El problema podría corregirse parcialmente en sus efectos inmediatos, mediante la emisión y aplicación de leyes que permitan la sanción apropiada de los infractores. Para los chapulines, afortunadamente y gracias al esfuerzo conjunto de instituciones y personas, la Asamblea Legislativa actualmente conoce el anteproyecto de ley de Justicia Penal Juvenil que resolverá el problema de la impunidad. Pero para los funcionarios públicos que violan la institucionalidad y ejercen el cargo público para servirse de él, la existencia de las leyes sancionatorias no es suficiente; es preciso hacerlas cumplir. A pesar de que todo funcionario está obligado moral y legalmente a cumplir con la ley, impedido de alegar desconocimiento de ella por la Constitución Política, y obligado a desempeñar su cargo con criterios científicos y técnicos como reza la Ley de Administración Pública, en la práctica, no es humanamente posible atribuir responsabilidad de sus actos ilegales a ningún funcionario público, ni de aplicar sanción alguna por su omisión, ineficiencia o corrupción en el desempeño de sus labores. Para poder sancionar a un funcionario que de una manera u otra incumple la ley, es preciso iniciar procedimientos administrativos, que por regla casi universal ningún jerarca quiere iniciar, o probarle dolo mediante un juicio penal, lo que en buen castellano equivale a probar intención de querer hacer el mal. Algo así como demostrar que alguien ha cometido pecado mortal porque tuvo la intención expresa de querer cometerlo. Desde luego, los funcionarios aducen desconocimiento de la ley y hasta imbecilidad, con tal de que no se les pueda imputar la mala intención necesaria para su castigo. Y como nadie puede meterse en la conciencia de los demás para conocer sus intenciones. Ahí queda la cosa. Los funcionarios públicos son inmunes e impunes, y nosotros, seguimos contribuyendo sistemáticamente para que se echen los dineros destinados al desarrollo de la sociedad, en sus bolsillos.
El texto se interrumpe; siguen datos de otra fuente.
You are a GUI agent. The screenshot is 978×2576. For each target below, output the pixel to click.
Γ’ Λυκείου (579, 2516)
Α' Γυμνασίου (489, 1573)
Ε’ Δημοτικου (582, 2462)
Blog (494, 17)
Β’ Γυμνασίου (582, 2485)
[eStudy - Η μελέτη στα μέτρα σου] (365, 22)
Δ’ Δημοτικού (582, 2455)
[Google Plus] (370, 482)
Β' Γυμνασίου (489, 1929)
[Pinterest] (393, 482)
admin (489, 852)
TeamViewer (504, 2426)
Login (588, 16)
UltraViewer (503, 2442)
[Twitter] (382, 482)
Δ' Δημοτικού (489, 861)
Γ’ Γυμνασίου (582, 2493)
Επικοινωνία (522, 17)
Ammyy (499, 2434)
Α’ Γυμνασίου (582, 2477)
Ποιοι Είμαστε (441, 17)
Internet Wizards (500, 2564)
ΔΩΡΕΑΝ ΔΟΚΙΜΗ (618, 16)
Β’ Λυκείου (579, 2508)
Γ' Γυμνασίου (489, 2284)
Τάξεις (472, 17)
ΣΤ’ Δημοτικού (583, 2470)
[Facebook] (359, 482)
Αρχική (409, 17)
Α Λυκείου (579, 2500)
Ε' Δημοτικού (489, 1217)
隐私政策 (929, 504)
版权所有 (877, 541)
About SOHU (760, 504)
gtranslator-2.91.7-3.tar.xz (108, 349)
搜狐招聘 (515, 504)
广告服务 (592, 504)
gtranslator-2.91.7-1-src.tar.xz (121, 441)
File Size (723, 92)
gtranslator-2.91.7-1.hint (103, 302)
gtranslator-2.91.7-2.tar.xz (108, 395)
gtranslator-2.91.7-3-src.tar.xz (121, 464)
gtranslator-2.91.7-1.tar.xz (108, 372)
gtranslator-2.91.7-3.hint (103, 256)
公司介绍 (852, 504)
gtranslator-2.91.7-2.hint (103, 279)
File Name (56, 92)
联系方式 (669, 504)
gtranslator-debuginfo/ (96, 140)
Pero el asunto no debe verse únicamente desde el punto de vista de los efectos sociales que la maldad de los seres humanos de diverso rango y edad producen. Debe verse desde la perspectiva de la conjuración de las causas y esto lo lograríamos si sustituyéramos los valores de dinero y poder por el de calidad de vida, y trabajáramos consistentemente para conseguirlo. Veríamos que de repente los chapulines desaparecerían porque con el dinero de nuestros impuestos gustosamente aportados, pagaríamos al funcionario público que cumpliría responsablemente con su tarea y con ello haría desaparecer el dengue, el hambre, el desempleo, la violencia, y... lograríamos entonces la sostenibilidad del ser humano en este planeta, en una vida sin estrés y con calidad.
Creo que es nuestro deber perentorio hacer algo para defender la institucionalidad. De lo contrario, además de enfermarnos de pura cólera por los abusos de los funcionarios públicos y de los chapulines, terminaremos muriéndonos en medio del caos social, como ha ocurrido en otros países más "desarrollados" que el nuestro.